-- About this exercise --
Return the records below from the line containing "Given: Click the Q" onward, exactly, through and including the last line.

-- Opening Marker --

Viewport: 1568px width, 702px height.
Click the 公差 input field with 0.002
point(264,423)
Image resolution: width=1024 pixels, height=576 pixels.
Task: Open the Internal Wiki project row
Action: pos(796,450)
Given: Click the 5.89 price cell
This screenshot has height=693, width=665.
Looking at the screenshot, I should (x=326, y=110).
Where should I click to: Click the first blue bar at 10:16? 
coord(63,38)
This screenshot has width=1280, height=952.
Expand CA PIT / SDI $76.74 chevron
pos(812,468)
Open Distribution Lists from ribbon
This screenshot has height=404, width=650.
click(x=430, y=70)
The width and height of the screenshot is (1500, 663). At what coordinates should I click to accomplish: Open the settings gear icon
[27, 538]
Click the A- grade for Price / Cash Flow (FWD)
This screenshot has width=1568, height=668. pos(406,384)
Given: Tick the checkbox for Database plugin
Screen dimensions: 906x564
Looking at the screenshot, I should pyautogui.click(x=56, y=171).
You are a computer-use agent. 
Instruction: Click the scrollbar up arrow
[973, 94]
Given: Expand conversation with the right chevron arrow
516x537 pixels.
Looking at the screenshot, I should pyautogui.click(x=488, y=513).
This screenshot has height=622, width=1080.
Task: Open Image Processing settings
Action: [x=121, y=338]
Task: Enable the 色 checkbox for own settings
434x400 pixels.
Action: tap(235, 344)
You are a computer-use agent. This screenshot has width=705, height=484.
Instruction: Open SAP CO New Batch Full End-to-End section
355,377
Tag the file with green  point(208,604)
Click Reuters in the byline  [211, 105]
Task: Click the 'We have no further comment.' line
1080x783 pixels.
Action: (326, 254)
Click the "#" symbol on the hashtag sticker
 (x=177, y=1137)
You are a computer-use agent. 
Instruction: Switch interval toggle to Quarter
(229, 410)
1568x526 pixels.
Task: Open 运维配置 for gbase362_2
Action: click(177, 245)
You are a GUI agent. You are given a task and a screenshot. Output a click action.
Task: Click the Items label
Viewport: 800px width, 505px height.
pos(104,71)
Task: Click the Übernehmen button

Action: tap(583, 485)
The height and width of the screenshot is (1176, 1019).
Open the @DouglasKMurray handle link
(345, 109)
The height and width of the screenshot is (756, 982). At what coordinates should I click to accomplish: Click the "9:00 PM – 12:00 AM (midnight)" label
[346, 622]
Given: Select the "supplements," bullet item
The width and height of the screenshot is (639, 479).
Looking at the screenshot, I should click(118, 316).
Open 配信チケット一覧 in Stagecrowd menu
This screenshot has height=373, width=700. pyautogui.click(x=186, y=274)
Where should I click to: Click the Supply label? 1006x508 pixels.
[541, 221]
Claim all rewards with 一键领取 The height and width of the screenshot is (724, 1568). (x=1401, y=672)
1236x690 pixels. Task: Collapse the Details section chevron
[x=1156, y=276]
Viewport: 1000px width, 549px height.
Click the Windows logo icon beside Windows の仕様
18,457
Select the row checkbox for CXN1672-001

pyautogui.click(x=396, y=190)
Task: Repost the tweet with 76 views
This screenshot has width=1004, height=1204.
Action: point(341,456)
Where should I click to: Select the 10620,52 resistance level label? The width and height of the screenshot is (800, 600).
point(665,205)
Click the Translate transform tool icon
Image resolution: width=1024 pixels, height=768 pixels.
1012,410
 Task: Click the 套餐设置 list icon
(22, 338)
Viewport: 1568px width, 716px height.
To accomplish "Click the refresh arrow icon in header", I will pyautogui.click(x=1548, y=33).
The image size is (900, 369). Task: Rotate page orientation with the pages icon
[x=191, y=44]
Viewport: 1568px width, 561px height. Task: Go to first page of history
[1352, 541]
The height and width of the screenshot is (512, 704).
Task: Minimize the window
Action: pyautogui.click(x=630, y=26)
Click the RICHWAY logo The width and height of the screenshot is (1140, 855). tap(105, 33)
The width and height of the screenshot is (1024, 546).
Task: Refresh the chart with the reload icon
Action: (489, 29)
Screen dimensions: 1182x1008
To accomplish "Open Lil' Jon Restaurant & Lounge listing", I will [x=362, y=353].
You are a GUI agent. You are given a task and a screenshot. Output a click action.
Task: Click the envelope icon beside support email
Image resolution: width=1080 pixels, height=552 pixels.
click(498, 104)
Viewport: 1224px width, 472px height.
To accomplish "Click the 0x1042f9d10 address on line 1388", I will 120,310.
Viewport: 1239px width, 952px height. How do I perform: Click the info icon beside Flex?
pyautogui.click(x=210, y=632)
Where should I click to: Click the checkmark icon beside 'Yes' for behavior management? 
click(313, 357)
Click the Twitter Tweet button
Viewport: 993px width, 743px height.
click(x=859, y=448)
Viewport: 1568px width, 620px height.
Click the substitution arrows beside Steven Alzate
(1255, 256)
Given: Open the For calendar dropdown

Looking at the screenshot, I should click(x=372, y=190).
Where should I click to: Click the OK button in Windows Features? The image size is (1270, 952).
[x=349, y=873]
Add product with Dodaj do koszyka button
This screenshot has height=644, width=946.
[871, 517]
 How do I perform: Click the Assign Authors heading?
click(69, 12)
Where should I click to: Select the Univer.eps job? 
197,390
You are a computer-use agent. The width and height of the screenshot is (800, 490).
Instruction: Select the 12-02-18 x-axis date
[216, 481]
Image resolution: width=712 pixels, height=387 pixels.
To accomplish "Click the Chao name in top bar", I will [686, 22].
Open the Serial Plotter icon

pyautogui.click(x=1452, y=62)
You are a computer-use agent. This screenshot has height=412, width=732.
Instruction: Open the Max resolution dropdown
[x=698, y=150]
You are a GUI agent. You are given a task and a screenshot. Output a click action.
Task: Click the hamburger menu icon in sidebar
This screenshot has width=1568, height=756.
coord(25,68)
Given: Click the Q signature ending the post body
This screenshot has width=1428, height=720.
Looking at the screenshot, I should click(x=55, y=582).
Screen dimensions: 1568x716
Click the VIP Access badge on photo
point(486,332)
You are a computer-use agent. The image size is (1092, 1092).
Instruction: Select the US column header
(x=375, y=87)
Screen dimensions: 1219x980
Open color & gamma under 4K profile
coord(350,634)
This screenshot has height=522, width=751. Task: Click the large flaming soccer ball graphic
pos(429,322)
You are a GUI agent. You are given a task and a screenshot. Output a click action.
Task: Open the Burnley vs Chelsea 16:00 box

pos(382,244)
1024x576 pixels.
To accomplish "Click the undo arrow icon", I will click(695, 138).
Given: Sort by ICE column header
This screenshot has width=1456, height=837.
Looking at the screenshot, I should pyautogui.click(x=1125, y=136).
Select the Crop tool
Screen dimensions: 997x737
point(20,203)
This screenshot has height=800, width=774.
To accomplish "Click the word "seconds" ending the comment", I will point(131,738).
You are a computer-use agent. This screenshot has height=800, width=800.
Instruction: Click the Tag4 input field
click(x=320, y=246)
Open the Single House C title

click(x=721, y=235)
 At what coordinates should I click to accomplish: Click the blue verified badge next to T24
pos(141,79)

-- Closing Marker --

-- Answer to this exercise --
Given: Click the Q signature ending the post body
This screenshot has width=1428, height=720.
Looking at the screenshot, I should click(x=55, y=582).
Screen dimensions: 1568x716
Click the VIP Access badge on photo
point(486,332)
You are a computer-use agent. The image size is (1092, 1092).
Instruction: Select the US column header
(x=375, y=87)
Screen dimensions: 1219x980
Open color & gamma under 4K profile
coord(350,634)
This screenshot has height=522, width=751. Task: Click the large flaming soccer ball graphic
pos(429,322)
You are a GUI agent. You are given a task and a screenshot. Output a click action.
Task: Open the Burnley vs Chelsea 16:00 box

pos(382,244)
1024x576 pixels.
To accomplish "Click the undo arrow icon", I will click(695, 138).
Given: Sort by ICE column header
This screenshot has width=1456, height=837.
Looking at the screenshot, I should pyautogui.click(x=1125, y=136).
Select the Crop tool
Screen dimensions: 997x737
point(20,203)
This screenshot has height=800, width=774.
To accomplish "Click the word "seconds" ending the comment", I will point(131,738).
You are a computer-use agent. This screenshot has height=800, width=800.
Instruction: Click the Tag4 input field
click(x=320, y=246)
Open the Single House C title

click(x=721, y=235)
 At what coordinates should I click to accomplish: Click the blue verified badge next to T24
pos(141,79)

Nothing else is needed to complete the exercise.